**Task goal:** The number of lines containing "scrollbar" is the only answer wanted; work it out from the entries below.

───── Data records ─────

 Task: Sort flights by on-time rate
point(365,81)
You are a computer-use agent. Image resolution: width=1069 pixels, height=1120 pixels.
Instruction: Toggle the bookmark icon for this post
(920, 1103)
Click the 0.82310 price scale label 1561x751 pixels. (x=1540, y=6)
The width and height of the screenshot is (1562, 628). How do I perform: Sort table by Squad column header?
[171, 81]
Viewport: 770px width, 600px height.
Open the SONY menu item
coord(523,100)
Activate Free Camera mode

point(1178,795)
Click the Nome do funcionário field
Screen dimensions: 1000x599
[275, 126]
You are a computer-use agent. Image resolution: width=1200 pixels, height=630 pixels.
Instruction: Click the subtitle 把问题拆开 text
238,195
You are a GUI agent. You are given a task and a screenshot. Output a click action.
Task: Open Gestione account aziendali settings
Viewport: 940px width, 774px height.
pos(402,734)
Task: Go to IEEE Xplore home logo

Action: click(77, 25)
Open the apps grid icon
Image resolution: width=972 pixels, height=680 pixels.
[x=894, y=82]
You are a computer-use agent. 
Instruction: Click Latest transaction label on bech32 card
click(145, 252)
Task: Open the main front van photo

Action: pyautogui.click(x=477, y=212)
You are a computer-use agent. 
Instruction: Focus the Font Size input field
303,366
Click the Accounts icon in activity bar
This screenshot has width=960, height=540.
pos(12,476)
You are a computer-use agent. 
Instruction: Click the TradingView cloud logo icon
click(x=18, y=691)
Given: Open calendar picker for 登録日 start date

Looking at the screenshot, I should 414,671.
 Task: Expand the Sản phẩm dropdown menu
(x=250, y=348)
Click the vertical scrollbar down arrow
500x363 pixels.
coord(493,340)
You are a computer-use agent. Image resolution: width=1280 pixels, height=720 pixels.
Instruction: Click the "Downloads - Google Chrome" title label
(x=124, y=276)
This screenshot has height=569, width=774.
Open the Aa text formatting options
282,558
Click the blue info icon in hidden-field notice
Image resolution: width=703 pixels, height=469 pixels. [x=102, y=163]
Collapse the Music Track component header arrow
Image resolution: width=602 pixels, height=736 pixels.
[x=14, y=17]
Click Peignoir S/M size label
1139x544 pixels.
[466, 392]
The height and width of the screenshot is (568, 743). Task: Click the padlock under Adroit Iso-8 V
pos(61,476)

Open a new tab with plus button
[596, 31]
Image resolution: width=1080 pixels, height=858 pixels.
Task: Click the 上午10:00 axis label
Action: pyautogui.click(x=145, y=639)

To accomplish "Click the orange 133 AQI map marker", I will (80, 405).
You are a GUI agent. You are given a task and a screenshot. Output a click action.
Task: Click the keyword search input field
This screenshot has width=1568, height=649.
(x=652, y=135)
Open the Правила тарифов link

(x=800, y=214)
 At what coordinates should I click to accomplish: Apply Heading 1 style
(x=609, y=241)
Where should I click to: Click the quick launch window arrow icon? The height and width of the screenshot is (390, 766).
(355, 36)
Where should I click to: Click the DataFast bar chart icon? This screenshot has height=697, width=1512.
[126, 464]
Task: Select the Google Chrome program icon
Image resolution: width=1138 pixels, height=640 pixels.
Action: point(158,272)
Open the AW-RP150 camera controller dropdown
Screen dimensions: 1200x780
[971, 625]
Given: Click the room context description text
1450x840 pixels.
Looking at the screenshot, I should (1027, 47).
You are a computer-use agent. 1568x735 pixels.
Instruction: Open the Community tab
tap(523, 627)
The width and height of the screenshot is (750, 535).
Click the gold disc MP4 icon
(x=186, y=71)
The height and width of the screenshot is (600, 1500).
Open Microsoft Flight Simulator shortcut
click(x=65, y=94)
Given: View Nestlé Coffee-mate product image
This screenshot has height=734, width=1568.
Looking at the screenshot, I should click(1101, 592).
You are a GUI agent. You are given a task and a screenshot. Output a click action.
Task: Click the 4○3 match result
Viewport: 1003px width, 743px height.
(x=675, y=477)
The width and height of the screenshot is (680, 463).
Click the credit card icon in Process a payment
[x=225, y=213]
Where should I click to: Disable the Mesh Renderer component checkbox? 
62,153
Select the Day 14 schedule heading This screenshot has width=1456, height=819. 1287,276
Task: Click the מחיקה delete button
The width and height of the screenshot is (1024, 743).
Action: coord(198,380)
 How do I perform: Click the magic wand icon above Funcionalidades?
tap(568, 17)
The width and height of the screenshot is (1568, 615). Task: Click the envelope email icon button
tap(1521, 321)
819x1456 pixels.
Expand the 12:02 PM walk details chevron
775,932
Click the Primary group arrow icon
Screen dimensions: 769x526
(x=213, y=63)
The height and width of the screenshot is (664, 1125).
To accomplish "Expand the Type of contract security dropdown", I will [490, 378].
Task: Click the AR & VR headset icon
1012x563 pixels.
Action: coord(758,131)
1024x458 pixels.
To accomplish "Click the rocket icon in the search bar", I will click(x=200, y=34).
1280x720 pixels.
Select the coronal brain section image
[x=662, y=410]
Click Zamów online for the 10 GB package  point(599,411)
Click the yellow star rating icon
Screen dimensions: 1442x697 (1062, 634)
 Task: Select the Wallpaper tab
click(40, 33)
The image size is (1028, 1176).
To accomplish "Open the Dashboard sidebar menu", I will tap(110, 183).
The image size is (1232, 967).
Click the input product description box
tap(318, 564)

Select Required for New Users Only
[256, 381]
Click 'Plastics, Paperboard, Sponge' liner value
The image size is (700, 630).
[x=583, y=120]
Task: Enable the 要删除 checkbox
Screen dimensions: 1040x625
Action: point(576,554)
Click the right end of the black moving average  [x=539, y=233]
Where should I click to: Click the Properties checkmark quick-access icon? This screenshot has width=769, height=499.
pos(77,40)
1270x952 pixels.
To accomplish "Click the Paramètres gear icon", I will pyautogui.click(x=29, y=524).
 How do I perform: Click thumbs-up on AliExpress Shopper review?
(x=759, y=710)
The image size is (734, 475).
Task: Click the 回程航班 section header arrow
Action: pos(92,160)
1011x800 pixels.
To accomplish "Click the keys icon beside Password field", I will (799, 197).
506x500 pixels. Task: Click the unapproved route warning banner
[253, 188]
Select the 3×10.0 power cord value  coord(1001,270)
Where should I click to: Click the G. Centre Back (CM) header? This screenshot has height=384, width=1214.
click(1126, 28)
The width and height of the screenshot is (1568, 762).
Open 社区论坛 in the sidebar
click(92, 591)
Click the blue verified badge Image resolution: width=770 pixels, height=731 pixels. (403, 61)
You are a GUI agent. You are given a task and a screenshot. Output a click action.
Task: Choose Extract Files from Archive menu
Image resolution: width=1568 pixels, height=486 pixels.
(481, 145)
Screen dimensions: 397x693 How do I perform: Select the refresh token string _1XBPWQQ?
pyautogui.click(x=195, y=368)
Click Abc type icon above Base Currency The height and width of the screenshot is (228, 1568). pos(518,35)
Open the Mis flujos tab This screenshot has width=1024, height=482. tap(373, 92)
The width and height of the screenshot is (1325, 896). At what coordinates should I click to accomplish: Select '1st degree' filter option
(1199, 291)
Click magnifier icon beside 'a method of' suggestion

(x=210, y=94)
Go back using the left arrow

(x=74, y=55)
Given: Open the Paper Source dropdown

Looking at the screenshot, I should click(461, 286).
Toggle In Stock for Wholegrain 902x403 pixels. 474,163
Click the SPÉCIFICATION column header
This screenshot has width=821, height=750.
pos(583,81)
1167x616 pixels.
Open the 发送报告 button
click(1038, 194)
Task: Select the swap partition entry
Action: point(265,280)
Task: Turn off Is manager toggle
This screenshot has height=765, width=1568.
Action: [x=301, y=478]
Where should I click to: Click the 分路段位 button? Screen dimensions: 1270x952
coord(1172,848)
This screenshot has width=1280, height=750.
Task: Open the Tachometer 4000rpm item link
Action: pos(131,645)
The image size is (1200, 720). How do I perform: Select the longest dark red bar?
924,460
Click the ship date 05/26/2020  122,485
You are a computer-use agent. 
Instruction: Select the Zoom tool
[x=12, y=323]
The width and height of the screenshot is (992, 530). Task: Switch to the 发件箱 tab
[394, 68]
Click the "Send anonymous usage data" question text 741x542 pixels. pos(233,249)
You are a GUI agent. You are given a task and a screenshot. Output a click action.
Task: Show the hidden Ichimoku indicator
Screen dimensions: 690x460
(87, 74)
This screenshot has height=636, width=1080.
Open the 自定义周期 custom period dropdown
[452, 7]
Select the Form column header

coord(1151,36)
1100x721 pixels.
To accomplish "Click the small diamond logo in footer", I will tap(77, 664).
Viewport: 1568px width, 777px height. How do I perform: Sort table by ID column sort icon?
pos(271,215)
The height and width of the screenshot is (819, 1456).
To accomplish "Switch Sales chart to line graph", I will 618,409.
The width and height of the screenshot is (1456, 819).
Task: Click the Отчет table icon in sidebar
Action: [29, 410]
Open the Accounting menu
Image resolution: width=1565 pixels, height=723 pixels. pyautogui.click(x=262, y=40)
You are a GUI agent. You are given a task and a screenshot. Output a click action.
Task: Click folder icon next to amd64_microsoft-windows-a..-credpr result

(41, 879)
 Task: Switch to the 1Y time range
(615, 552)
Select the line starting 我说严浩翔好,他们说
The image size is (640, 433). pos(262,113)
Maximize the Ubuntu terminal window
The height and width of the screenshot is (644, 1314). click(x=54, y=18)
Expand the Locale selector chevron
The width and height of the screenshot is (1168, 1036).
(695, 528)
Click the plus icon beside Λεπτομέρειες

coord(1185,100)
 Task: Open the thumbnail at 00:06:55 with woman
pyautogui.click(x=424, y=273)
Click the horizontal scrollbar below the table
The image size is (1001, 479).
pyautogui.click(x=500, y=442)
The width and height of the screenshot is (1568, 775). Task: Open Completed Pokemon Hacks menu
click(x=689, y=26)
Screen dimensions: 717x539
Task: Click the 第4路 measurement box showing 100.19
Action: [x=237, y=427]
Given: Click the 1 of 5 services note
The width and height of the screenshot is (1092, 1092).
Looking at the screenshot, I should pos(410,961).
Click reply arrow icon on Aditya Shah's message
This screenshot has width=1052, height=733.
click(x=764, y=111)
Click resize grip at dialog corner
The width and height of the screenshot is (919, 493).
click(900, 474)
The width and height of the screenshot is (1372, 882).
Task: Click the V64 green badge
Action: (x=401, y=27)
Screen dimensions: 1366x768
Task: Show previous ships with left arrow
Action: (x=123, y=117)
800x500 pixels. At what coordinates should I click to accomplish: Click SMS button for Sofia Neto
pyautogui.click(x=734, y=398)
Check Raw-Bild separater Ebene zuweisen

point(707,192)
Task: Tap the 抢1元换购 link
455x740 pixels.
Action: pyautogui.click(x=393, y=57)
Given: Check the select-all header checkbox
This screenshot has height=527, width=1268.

─────

**Response to this exercise:** 2